Testo di partenza:

● ● ●

Il tema della Domenica
Vivere nella storia significa appartenere a una comunità di donne e uomini che ci hanno preceduto, piantando vigne e costruendo case, lottando per un pezzo di pane e per la giustizia tra gli esseri umani… L’uomo non può non tener conto di questa vita che è fin dal principio, di questa fedeltà al passato, a coloro che lo hanno preceduto, gli hanno aperto la strada e segnato il terreno. Non c’è futuro senza memoria di ciò che è stato, senza fedeltà alle proprie radici. Eppure ciascuno sa, per esperienza, che proprio la memoria abilita al futuro e alla novità. Perché, se eventi nuovi sono accaduti nel passato, essi possono accadere anche oggi. Lo stesso Isaia, rivolgendosi al suo popolo, ammoniva: «Non ricordate più le cose antiche e alle cose passate non ponete mente: ecco che io faccio una cosa nuova» (43,16-17). Questo spiega come sia poco confacente attribuire a Dio e alla sua chiesa un ruolo fisso di garanzia e di congelamento. La pasqua è la novità di Dio nel regno gelido della morte: le cose antiche sono passate: ecco ne sono nate delle nuove.
Seconda lettura: Ap 21,1-5a
La visione di Giovanni, nell’Apocalisse, riguarda proprio la novità di Dio, incarnata nella nuova Gerusalemme. Gerusalemme è il compendio delle speranze di Israele: la città santa per eccellenza, intimamente legata alla presenza di Dio e alla promessa davidica; rappresenta la legge, il tempio, l’adempimento della promessa. Nel corso della storia, più e più volte questa visione è stata messa in crisi: la città ha subìto più di trenta assedi ed eccidi orribili. D’altra parte, però, l’ebraismo e il cristianesimo hanno guardato a Gerusalemme come a una città simbolo della promessa perenne di Dio e, dunque, di novità e di vita. In mezzo alle alterne vicende della città, si sono fissati gli occhi sul futuro, a una restaurazione che oltrepassa la dimensione puramente terrena e in alcuni circoli religiosi s’ incontra così anche la speranza di una Gerusalemme conservata in cielo, che sarà resa visibile solo alla fine dei tempi. Un libro apocrifo – il 4 libro di Esdra – parla di un’apparizione della città che ora è invisibile e un altro apocrifo – il Testamento dei dodici Patriarchi – afferma che «i santi riposeranno in Eden e i giusti si rallegreranno nella nuova Gerusalemme».

● ● ●

Dati raccolti:
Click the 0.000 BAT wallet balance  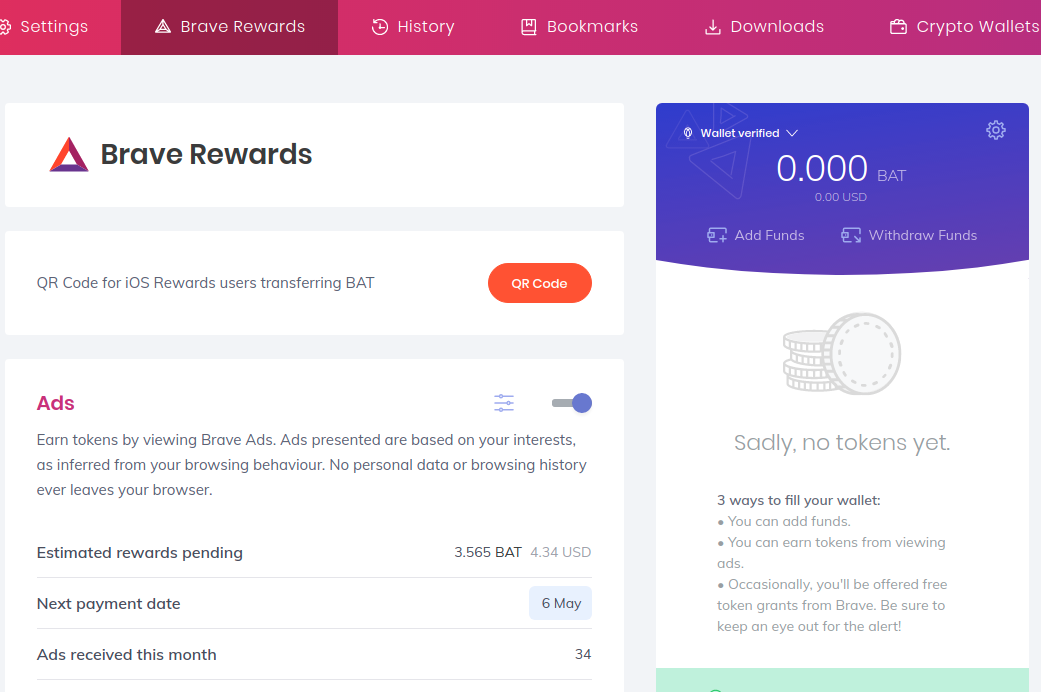(x=822, y=169)
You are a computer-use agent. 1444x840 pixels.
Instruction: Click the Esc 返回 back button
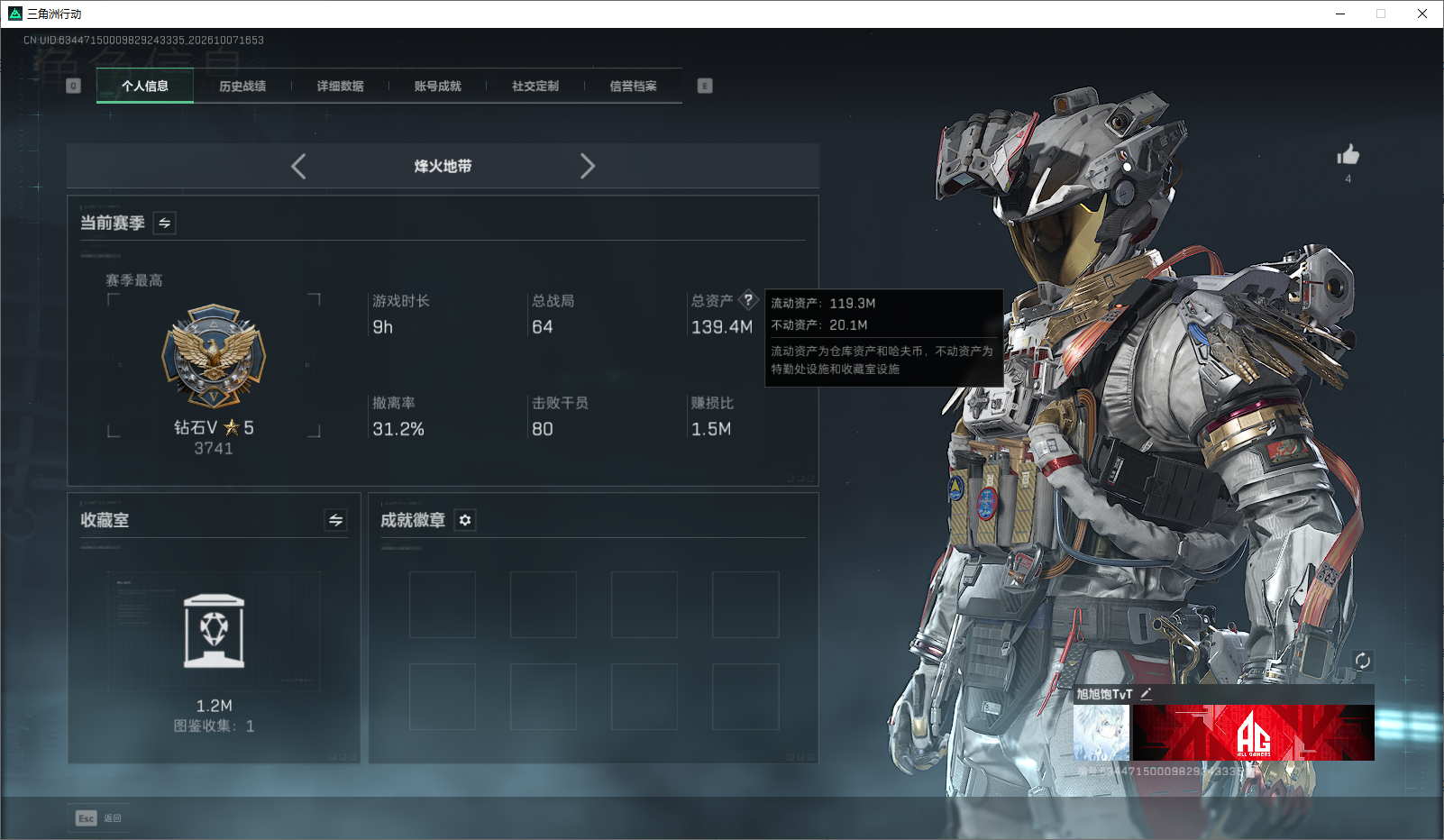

● ● ●

Consegna:
Traduci in inglese questa frase del brano sulla novità di Dio: «Non c’è futuro senza memoria di ciò che è stato, senza fedeltà alle proprie radici.» Per svolgere l'esercizio non occorre consultare l'elenco.

Risposta completa:
There is no future without memory of what has been, without faithfulness to one's own roots.